We draw to the end of another liturgical year as we celebrate the solemnity of Our Lord Jesus Christ the King, a feast established by Pope Pius XI in 1925 as a response to growing nationalism and secuarism.
As I sat in prayer this morning, the question I asked myself was what does it mean for me to call Christ “the King”? I don’t mean what is the appropriate theological answer to the question or what answer would a Catholic Encyclopedia give or what Pope Pius had in mind when he established the feast. (Anyone can read Pope Pius XI’s encyclical Quas primas to get that kind of answer.) But what significance does it have for me to call Christ my King?
I had no immediate answer to the question. When I pray with Scripture using Ignatian Contemplation, for example, the Christ I walk with is the Christ who walked with his disciples during his human life. That Christ is my teacher, my friend, my guide. I usually “see” Christ in that aspect, not looking like a king.

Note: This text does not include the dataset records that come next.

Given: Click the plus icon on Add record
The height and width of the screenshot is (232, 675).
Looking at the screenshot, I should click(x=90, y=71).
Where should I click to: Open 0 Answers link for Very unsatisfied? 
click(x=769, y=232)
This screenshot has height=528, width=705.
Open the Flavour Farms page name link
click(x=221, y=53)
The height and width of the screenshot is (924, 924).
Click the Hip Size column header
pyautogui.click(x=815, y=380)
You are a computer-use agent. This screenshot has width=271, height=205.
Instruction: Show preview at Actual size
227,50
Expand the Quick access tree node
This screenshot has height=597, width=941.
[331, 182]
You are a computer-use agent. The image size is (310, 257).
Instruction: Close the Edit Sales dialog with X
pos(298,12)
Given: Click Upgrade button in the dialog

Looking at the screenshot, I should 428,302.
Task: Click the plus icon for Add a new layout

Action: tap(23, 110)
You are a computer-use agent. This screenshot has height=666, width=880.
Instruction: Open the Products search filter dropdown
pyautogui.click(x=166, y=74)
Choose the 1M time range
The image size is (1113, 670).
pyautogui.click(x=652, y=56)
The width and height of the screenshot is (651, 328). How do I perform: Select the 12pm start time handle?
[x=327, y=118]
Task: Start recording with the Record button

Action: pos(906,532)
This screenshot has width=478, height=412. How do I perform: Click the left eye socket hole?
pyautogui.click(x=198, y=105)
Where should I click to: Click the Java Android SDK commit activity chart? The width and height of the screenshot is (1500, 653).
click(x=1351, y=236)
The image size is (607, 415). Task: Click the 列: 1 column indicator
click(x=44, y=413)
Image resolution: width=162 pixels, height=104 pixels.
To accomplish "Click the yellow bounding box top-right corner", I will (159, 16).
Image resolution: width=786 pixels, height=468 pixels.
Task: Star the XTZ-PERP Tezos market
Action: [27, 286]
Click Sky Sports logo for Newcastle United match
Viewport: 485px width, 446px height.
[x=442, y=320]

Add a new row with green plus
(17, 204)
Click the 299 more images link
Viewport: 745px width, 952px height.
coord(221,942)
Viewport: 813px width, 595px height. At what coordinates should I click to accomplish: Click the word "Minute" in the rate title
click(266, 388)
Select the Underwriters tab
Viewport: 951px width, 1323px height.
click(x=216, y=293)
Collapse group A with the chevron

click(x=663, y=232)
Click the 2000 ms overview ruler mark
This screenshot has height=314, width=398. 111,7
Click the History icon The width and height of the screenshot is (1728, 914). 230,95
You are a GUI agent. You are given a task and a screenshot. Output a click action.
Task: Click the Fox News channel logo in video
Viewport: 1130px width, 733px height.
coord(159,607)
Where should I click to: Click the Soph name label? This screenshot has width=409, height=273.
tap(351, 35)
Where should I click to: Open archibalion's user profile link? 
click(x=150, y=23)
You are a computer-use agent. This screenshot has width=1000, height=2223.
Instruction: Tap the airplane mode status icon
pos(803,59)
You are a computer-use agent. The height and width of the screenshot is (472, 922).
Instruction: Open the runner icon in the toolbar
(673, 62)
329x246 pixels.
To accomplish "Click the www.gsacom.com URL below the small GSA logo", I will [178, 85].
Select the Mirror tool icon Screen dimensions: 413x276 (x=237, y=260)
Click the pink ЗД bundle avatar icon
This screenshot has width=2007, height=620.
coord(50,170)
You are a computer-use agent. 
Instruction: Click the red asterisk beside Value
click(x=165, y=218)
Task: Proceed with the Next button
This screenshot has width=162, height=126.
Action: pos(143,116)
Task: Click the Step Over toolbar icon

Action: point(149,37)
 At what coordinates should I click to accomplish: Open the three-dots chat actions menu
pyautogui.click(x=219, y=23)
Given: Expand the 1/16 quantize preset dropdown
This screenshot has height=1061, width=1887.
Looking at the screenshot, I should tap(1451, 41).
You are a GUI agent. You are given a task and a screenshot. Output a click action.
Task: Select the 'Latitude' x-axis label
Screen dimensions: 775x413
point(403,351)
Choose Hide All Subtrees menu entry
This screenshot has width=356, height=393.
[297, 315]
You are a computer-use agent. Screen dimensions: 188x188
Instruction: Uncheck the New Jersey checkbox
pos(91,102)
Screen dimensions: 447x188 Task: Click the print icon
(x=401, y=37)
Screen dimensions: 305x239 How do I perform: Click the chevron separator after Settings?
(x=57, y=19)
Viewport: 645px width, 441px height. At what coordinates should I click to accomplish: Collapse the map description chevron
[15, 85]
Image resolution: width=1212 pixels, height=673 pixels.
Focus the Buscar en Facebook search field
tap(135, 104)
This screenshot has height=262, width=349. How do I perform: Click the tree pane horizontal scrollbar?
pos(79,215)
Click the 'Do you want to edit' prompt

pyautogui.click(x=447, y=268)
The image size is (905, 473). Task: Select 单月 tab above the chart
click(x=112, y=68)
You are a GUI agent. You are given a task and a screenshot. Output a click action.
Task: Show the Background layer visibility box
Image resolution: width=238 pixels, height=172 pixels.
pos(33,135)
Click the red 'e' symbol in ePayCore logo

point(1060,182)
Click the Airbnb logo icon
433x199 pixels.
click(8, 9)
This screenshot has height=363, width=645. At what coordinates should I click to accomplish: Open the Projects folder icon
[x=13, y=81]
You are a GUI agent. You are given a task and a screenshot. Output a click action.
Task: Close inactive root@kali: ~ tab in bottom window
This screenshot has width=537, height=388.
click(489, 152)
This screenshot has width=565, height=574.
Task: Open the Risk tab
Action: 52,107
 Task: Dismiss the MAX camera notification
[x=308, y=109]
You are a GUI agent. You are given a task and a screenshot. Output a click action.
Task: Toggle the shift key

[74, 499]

So I closed my eyes and sat with the image that came to mind when I speak of Christ the King. And that helped me articulate that for me it means that it is Christ to whom I owe my ultimate allegiance. The one to whom I pledge my life. The only one whose judgement of me counts in the final analysis – the one before whom I will have to stand and give an account of myself.
It is not a kingship of subjugation, but rather one of choice; it is a kingship that will never be forced on us. Christ asks each one of us, will you let me be your King? I know my answer to that question.